Bob Beach retired in June of 2018 after serving for 31 years at Braintree Municipal Golf Course in Massachusetts, including 28 years as the facility’s PGA of America Head Professional.
But Beach didn’t say goodbye to golf or to his lifelong commitment to volunteerism. He didn’t totally bid farewell to teaching, working with golfers with special needs or making a difference in the lives of a melting pot of New Englanders.
Really, Bob Beach – the PGA of America’s na tional 2013 Patriot Award recipient – didn’t actually retire from anything in 2018. Today, at age 72, he is busier than ever, frequently volunteering with Special Olympics, raising money for the Jimmy Fund, hosting Golf For All clinics, and giving lessons to those trying to rediscover the game after a major illness or accident.
“When I retired in 2018, I was excited about stepping up my volunteering in the adaptive golf world,” recalls Beach. “I would say 70 percent of what I do now is volunteer work.”
Beach has been a proud PGA of America Member for more than 40 years, and when it comes to helping others, he never refuses. He was elected to the New England PGA Hall of Fame in 2014 – not be cause he won 10 Section Championship or qualified for the PGA Championship, but for the exemplary, selfless contributions he made. This has in cluded serving on a variety of committees, giving thousands of free golf lessons and clinics, and raising $100,000-plus to help eradicate cancer in children.
“Children and cancer – those two words should never go together,” Beach insists.
He co-founded Golf For All 15 years ago, and was recently recognized for his 50 years of volunteer work with the Jimmy Fund, the fundraising arm of Dana-Farber Cancer Institute and a cornerstone in the fight against cancer in children in New England. His commitment to the Jimmy Fund took root when Beach made a trip to Fenway Park at age 12 to watch the Red Sox. Above the right field wall was a large sign that read “Remember the Jimmy Fund.”

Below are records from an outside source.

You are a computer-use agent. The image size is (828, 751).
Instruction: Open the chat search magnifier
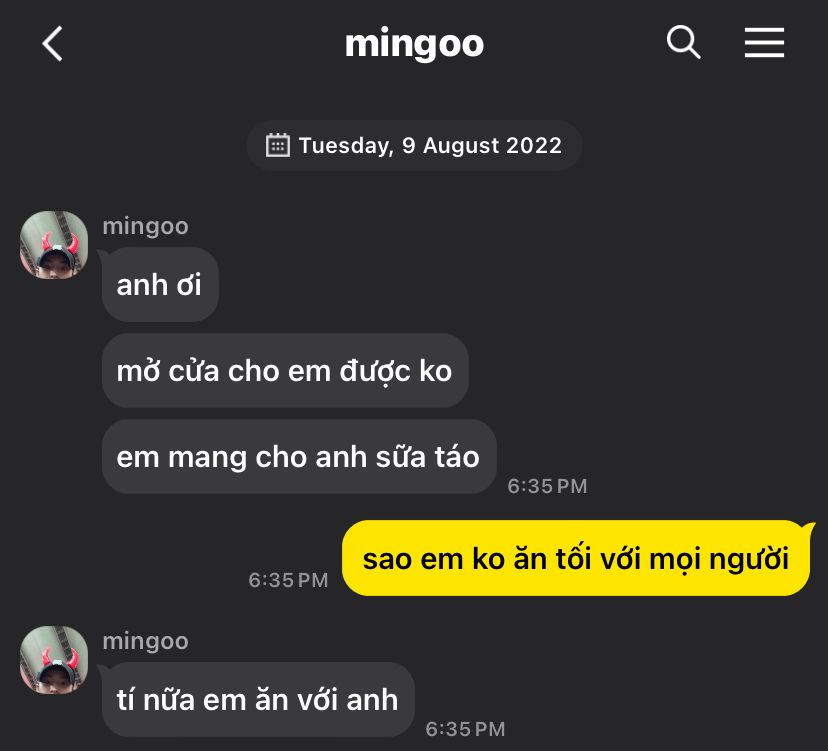683,42

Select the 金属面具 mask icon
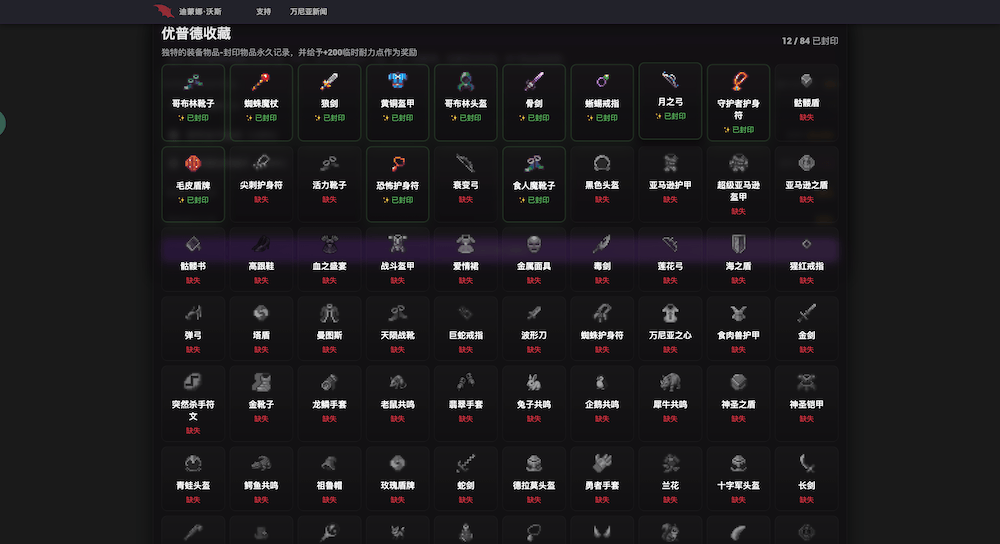pyautogui.click(x=534, y=244)
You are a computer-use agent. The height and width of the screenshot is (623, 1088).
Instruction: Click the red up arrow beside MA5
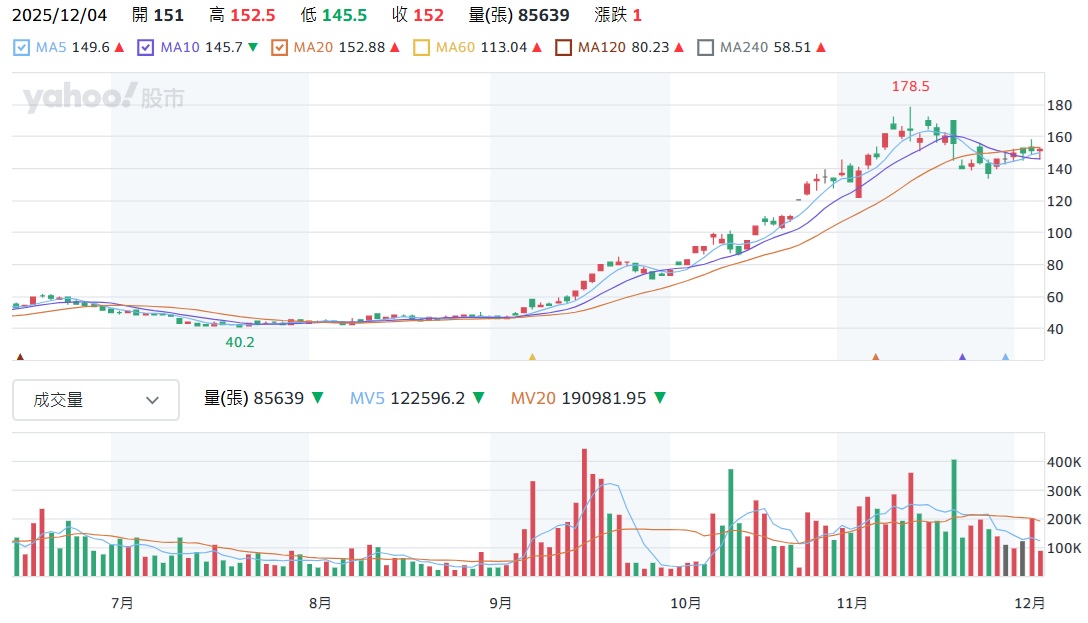(119, 47)
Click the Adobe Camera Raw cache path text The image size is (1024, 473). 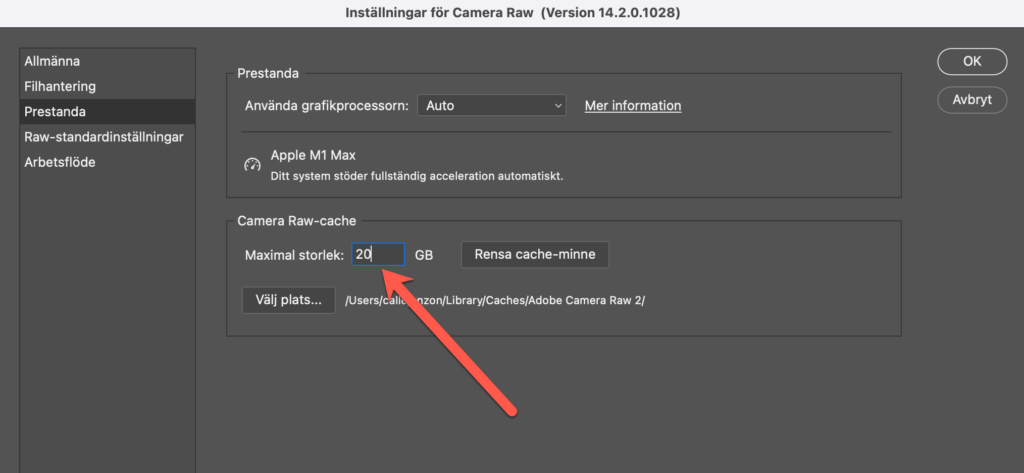pos(495,300)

He has never forgotten that sign – or the Jimmy Fund. Beach made a similar sign (pictured) and mounted it atop his taxi while serving as a cab driver in Boston in the 1970s. He first discovered how golf could change lives while caddying at Oakley Country Club in his hometown of Watertown, Massachusetts. Beach earned a scholarship to Norwich University, where he played on the varsity golf team – as he had at Watertown High – until he graduated from Norwich in 1975.

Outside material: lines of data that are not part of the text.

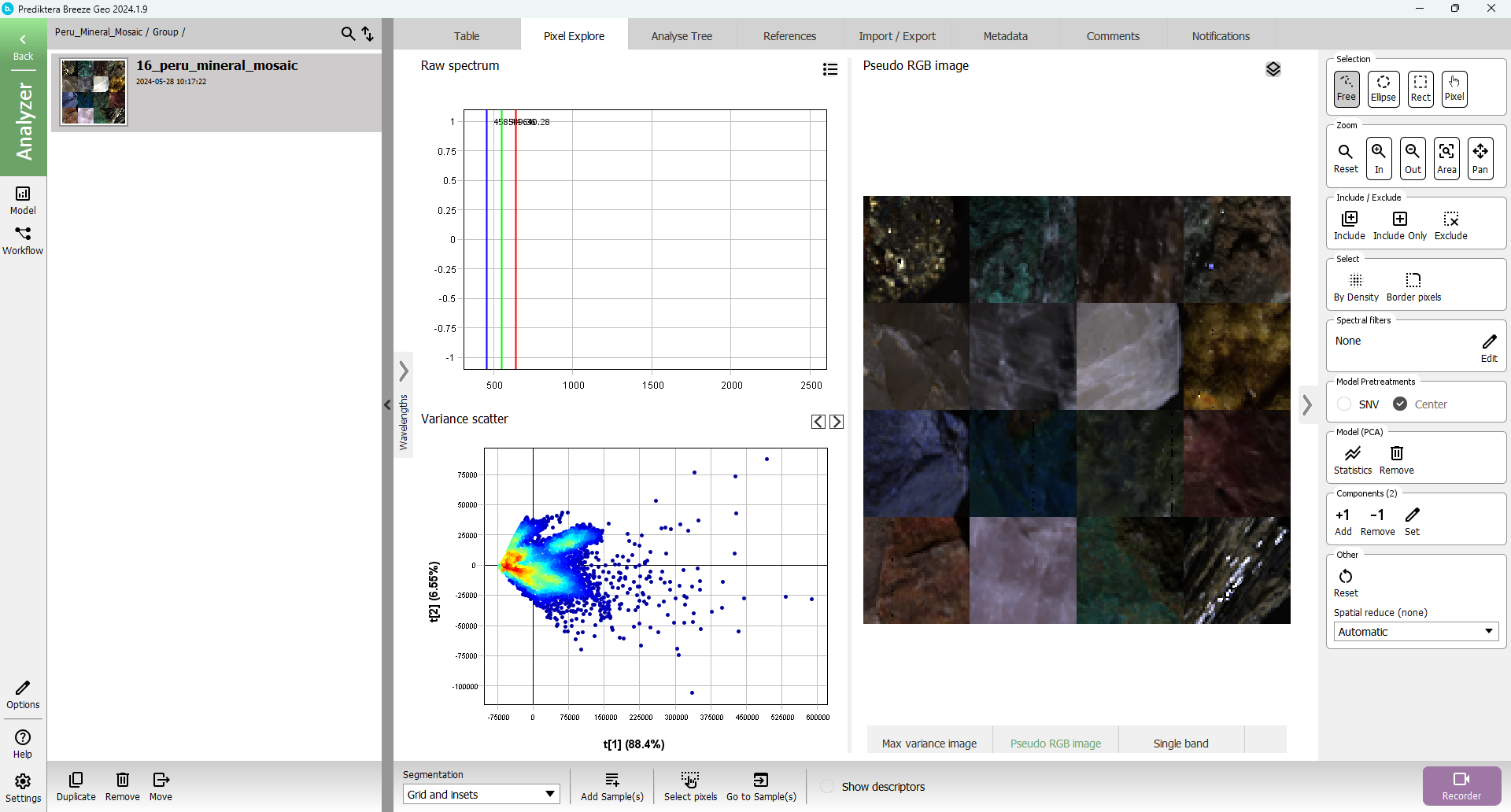The height and width of the screenshot is (812, 1511).
Task: Switch to the Analyse Tree tab
Action: click(x=681, y=36)
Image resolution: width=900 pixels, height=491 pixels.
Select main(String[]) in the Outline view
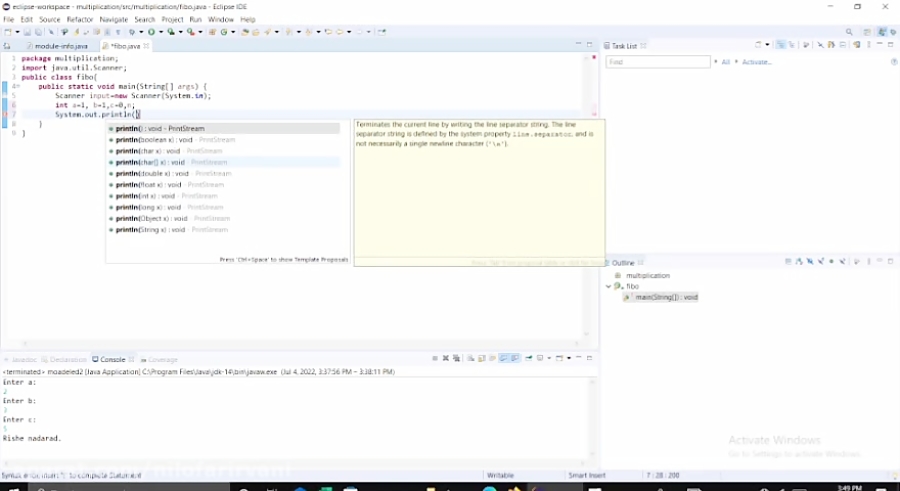pyautogui.click(x=665, y=297)
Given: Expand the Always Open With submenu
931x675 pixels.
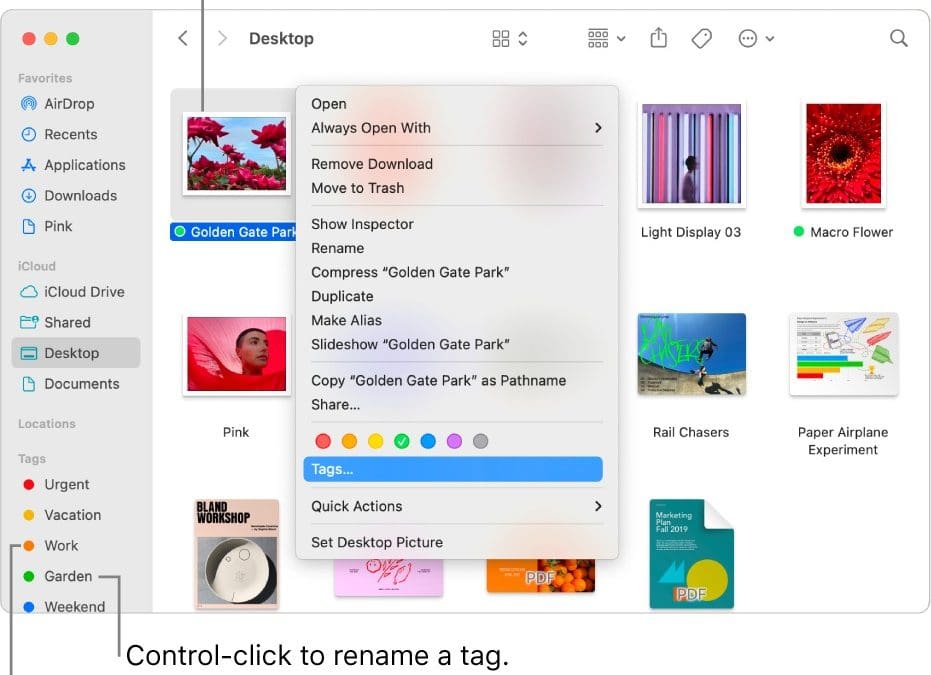Looking at the screenshot, I should 598,128.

“When I decided to enter the golf business,” explains Beach, “my goal was to help as many people as I could through the game.”
He began donating all of his junior golf lesson revenue to the Jimmy Fund beginning in 1975 and continuing through the day he retired in 2018. Beach also gave free golf lessons to cancer patients at Jimmy Fund Field Days for more than 15 years.
“The reason I have given so much time over the years is I love helping people,” he says.
“I started my relationship with Golf For All in 2011, but it really took off when I retired in 2018. It is dedicated to giving everyone a chance at our game. We make them into golfers.”
Whether working with Veterans, physically challenged young adults or children, Beach takes tremendous pride in making a difference in people’s lives through golf. He has worked with Certified PGA Professional Judy Alvarez in learning how to teach adaptive golf, and he also took a course at Penn State University about teaching physically and/or mentally challenged people.
“It is amazing what can happen when encouragement and determination meet,” admits Beach. “It has been said that golf teaches life lessons, but to me adaptive golf is more – it is life itself.”
During his distinguished career, he has always found time to help others – even when his wife, Cathleen, was battling breast cancer, not once but twice. “Our friends and families got us through it,” says Beach, whose wife, son John and daughter Anne have always supported his volunteer efforts.
And those efforts won’t likely end anytime soon as Beach has a 10-year plan of continued volunteerism that will take him to his 82nd birthday.
“I have been a PGA Member and I have been married to my amazing wife for 40 years,” he says. “I would like to make it a 50th anniversary for both.